It is legally possible for couples to make mutual wills by which each binds the other not to alter their bequests at any point in the future, save by mutual agreement. As a High Court ruling showed, however, the inherent inflexibility of such arrangements is one good reason why lawyers usually advise against them.

A married couple made mutual wills by which they each bequeathed their estates to the other. The wills provided that, on the death of the second spouse, the entirety of his or her estate would pass to their third-eldest child. Following the husband’s death, however, the wife made a fresh will by which she appointed their sixth-eldest child as her sole beneficiary.

The effect of the mutual wills, if valid, was that, in the absence of their agreement to the contrary, each spouse bound the other to bequeath his or her estate to the third child. When the death of the husband rendered any such agreement impossible, the obligation on the wife to do so became irrevocable.

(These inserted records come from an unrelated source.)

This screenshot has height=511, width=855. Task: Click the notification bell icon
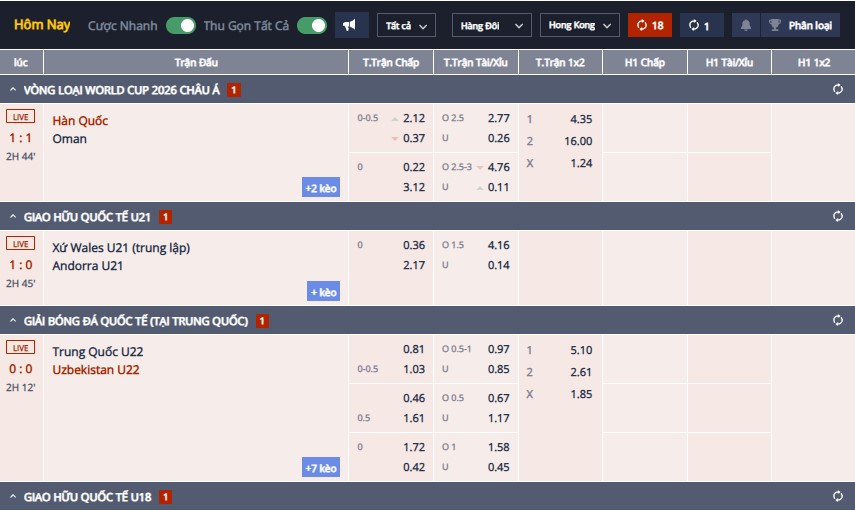pos(745,25)
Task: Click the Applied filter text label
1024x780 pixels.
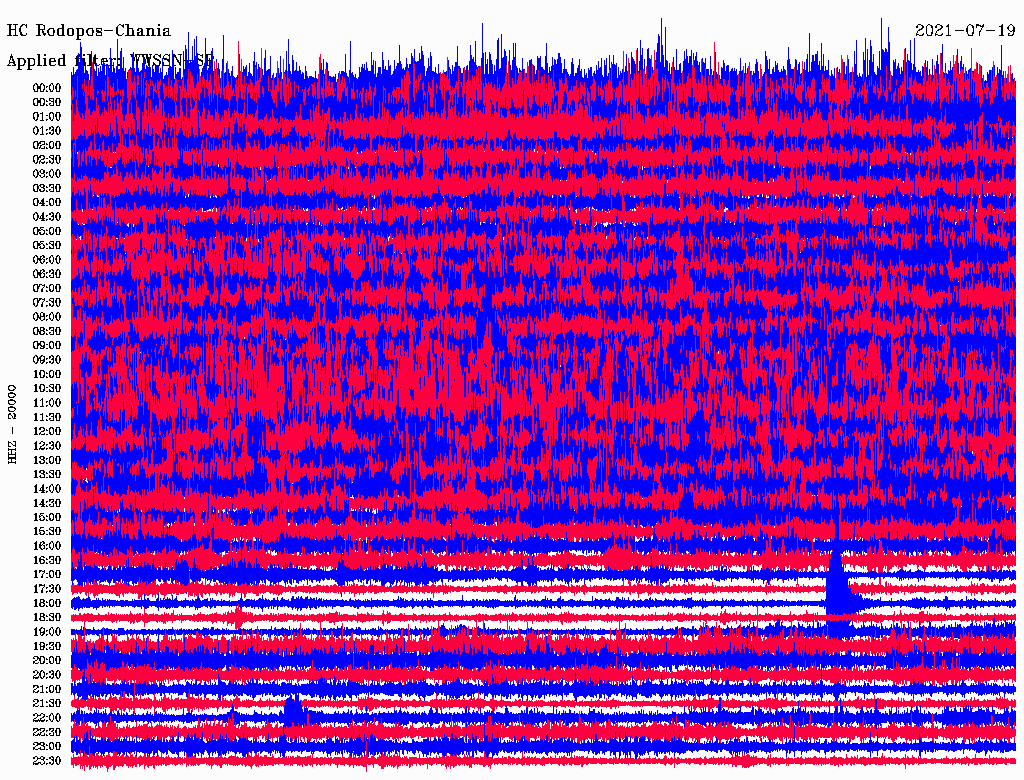Action: [x=110, y=61]
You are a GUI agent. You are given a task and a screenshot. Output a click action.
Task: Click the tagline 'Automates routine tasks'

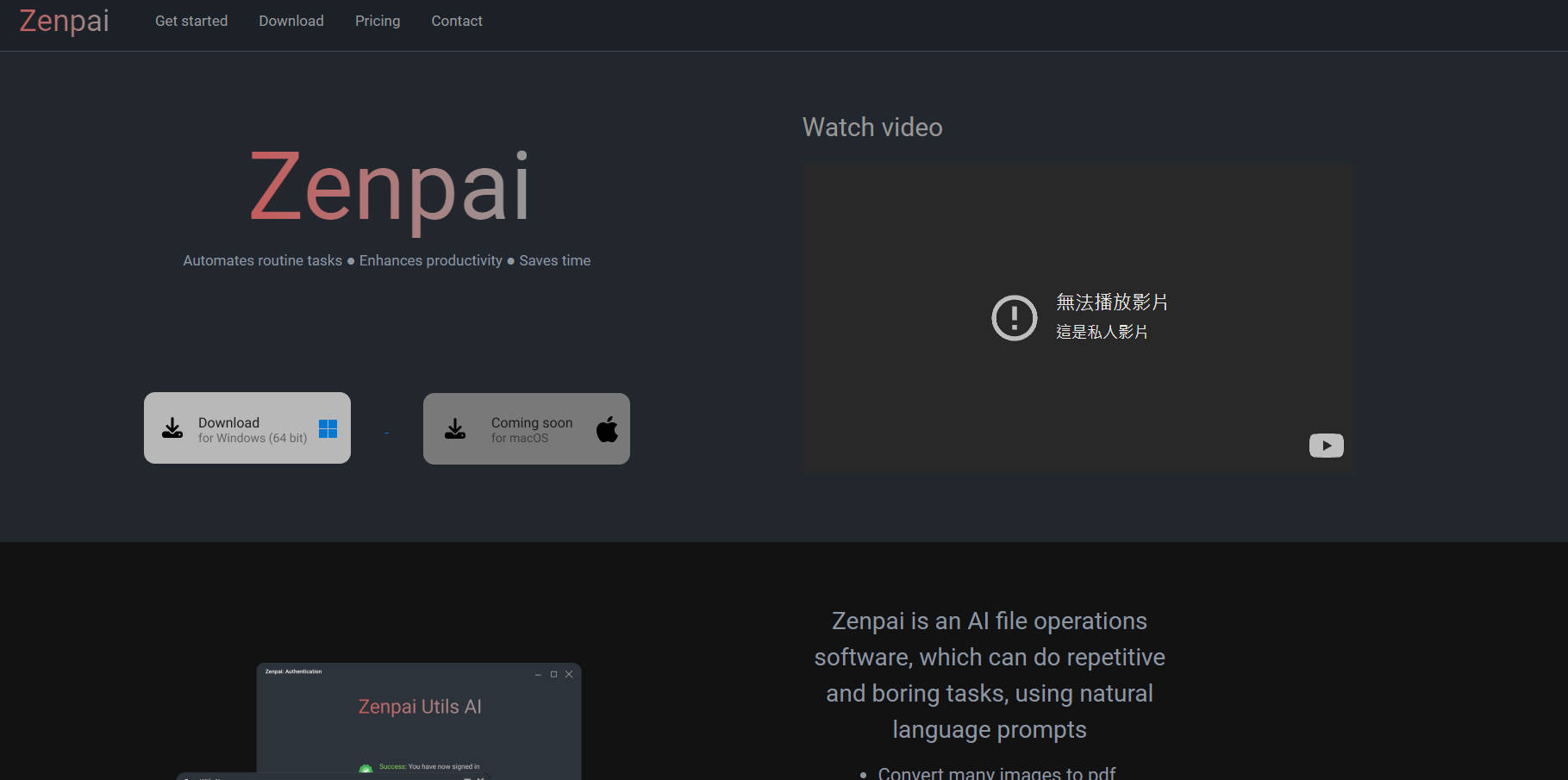click(262, 260)
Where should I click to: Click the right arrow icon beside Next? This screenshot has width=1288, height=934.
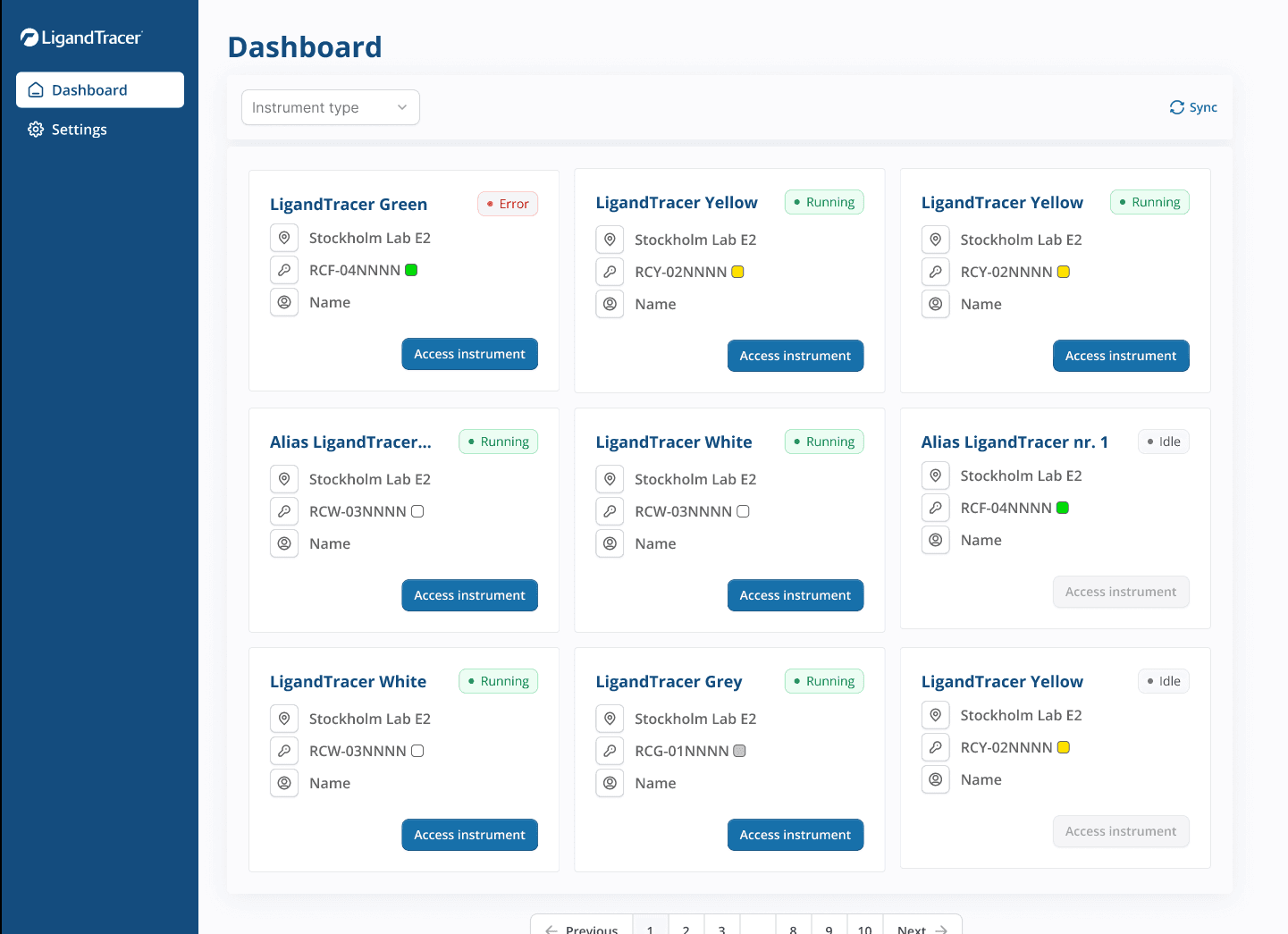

The sixth child sought a formal declaration that his mother’s final will was valid. In resisting his claim, however, the third child asserted that the document was of no effect in that it conflicted with the terms of the earlier mutual wills.

Ruling on the matter, the Court noted that it is notorious to lawyers practising in the field that a decision to make mutual wills needs to be considered with the greatest care. The inflexibility of such arrangements, which take no account of any future changes in circumstances, usually renders them inappropriate.

The couple understood the effect of their agreement to enter into mutual wills. It was, however, certainly a transaction that called for an explanation. In setting aside the agreement, the Court was not satisfied that they had entered into it free from the third child’s undue influence. The ruling meant that the mother’s final will took full effect and that the sixth child, not the third, was the beneficiary of her estate.